AI Article Synopsis

  • - The study examined infants with necrotizing enterocolitis (NEC) to evaluate the effects of early (within 7 days) versus late (7 days or more) refeeding after nonoperative treatment, noting a lack of consensus on optimal fasting periods for these patients.
  • - A review of 228 NEC patients revealed no significant differences in demographics between the early (40 patients) and late (98 patients) refeeding groups, although the late group had more patients with a more severe NEC stage (Stage IIB).
  • - The findings indicated that early refeeding did not lead to higher rates of NEC recurrence, mortality, or strictures when controlled for NEC severity, highlighting the need for standardized guidelines in reintroducing

Article Abstract

Background: For infants with necrotizing enterocolitis (NEC) treated nonoperatively, no consensus exists on the optimal fasting period prior to reintroducing feeds after NEC. We report our experience with early (<7days) and late (≥7days) refeeding in this population.

Methods: A chart review of infants with NEC born between 2006 and 2016 was performed. Data elements include demographics, comorbidities, day of diagnosis, Bell's stage, recurrence, strictures, length of stay and mortality, and were grouped into early and late refeeding. T-tests were used for means and chi-squared tests for distribution of proportions. Linear and logistic regressions were used to further evaluate the association of length of stay, stricture, recurrence, and death with time to refeeding.
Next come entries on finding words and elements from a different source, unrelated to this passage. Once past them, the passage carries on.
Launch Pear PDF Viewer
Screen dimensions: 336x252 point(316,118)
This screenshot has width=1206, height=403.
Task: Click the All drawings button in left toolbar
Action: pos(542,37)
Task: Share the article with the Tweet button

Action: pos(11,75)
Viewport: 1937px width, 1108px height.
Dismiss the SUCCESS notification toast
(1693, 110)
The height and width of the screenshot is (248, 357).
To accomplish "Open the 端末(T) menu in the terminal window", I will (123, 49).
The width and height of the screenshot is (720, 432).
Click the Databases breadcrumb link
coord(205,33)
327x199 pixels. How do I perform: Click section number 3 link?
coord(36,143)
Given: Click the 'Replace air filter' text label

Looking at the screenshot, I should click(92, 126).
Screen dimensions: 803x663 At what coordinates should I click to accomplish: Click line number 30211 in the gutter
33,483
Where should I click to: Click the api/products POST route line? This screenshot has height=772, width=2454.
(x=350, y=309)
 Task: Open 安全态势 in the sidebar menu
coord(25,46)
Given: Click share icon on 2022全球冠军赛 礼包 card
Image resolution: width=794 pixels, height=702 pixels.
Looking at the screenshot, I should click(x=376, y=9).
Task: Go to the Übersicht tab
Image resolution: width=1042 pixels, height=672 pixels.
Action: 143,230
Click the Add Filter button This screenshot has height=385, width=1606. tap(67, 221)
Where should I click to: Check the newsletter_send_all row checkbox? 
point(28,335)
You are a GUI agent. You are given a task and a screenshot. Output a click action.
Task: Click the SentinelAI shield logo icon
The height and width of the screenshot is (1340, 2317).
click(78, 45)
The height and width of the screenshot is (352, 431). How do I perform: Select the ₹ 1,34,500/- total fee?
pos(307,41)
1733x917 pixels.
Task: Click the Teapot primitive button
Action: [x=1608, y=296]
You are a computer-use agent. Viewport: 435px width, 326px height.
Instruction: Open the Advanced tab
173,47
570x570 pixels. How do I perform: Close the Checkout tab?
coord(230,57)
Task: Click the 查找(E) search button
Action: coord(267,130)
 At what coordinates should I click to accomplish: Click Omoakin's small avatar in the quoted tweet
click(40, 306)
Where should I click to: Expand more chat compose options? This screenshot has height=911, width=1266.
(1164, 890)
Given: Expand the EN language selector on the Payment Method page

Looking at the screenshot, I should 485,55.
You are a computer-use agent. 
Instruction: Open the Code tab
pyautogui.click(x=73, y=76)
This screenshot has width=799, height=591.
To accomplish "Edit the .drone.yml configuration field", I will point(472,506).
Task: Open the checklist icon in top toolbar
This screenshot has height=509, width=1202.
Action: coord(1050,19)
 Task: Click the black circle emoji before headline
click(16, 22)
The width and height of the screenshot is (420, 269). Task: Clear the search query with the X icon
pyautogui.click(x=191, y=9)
Results: Of 228 NEC patients, 149(65%) were treated nonoperatively (Bell Stages I, IIA, IIB, IIIA). Eleven patients were excluded owing to never restarting feeds, largely secondary to early death. The early (n=40) and late refeeding (n=98) groups were not significantly different with regard to mean gestational age at birth, race, birth weight, day of life at NEC diagnosis, or cardiac disease. NEC Stage was significantly different (p<0.001). The late group had significantly more Stage IIB patients (p=.02), and the early group had more stage I patients (p=<0.01). After adjusting for Bell's stage, the odds of NEC recurrence, death, and the composite outcome of recurrence or stricture or death were not significantly different between early and late groups.

Conclusions: No standardized guidelines exist for restarting enteral nutrition following medical NEC. In patients managed nonoperatively, early reintroduction of feeding was not significantly associated with increased NEC recurrence, mortality, or stricture.

Level Of Evidence: Treatment Study - Level III.